I have to say that I came away from the National Association of Home Builders’ 2010 International Builders’ Show (IBS) with a fresh perspective on efforts to bring green building further into the industry’s mainstream, and the sense that awareness, leadership, and commitment are on the rise at high levels within some very important companies.

As has been true for a number of years, the educational programming at IBS contained something for everyone involved in green building, from product manufacturers to builders, within a wide range of timely topics (see page 10 for some of the highlights). And even with the drop in attendance and number of exhibitors this year, it was still a huge event for our industry and a great opportunity to connect with its leaders.

What was different for me this year, and what changed my perspective, took place out on the show floor. The past five-plus years have seen a dramatic increase in the number of show exhibitors using IBS to promote their products to the NAHB’s growing green builder audience. Early on the trend among these companies was to simply post buzzwords like “green,” “eco-friendly,” “earth-friendly,” or “sustainable” in their booth signage and promotional materials. This isn’t just something that happens at IBS; the same can be said for almost any building show, including the USGBC’s annual Greenbuild International Conference and Expo. And while this disturbing practice will eventually fade as successful product manufacturers lead by example, I couldn’t help but notice a positive shift this year.

More companies that exhibited at IBS in January seemed to understand the need to substantiate their claims and have invested in third-party certification for their products. All over the show floor you could see logos for Greenguard, SFI, FSC, SCS, Energy Star, and SRCC. There were even a few that had achieved Cradle to Cradle certification. There also was a noticeable improvement in the language manufacturers used to describe how their products contributed toward certification within the National Green Building Standard and USGBC’s LEED for Homes program. The level of understanding has improved.

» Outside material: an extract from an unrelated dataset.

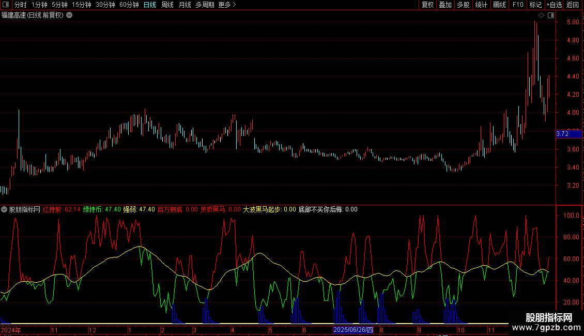Click the diamond icon above price axis
Image resolution: width=584 pixels, height=336 pixels.
click(x=541, y=16)
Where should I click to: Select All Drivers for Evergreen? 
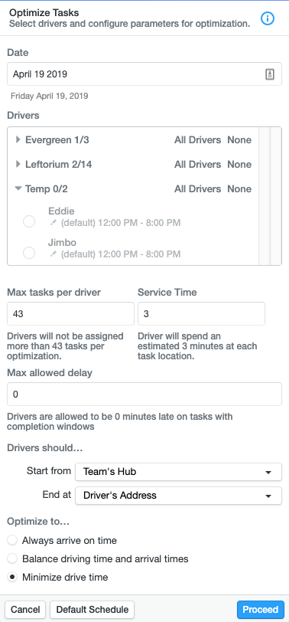click(x=197, y=140)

The companies most serious about this market went beyond the logos, stationing sustainability team leaders and experts in their booths. And while I did bump into a fair share of sales-types who were clearly in over their heads, I was impressed by the number of green leaders I spoke with at a variety of companies and the level of technical expertise, financial investment, and commitment evident behind the leading brands I visited.

I spoke with sustainability champions at companies that produce carpet, siding, appliances, windows, water heaters, lumber products, plumbing fixtures, solar systems, lighting fixtures, housewrap, insulation, countertops, drywall, and more—and had meaningful, substantive, no-BS discussions about product performance, third-party certifications, and sustainable manufacturing that were as environmentally enlightened and technically informed as any I’ve had anywhere. In some ways it surprised me to find such depth and substance behind these brands that signals increasing credibility and more reliable options for green pros.

These conversations have left me hungry for more, so over the course of the next year I’ll be visiting green team leaders at companies across the industry to learn, and share with you, what they’re doing to bring true green products and sustainable practices to our market.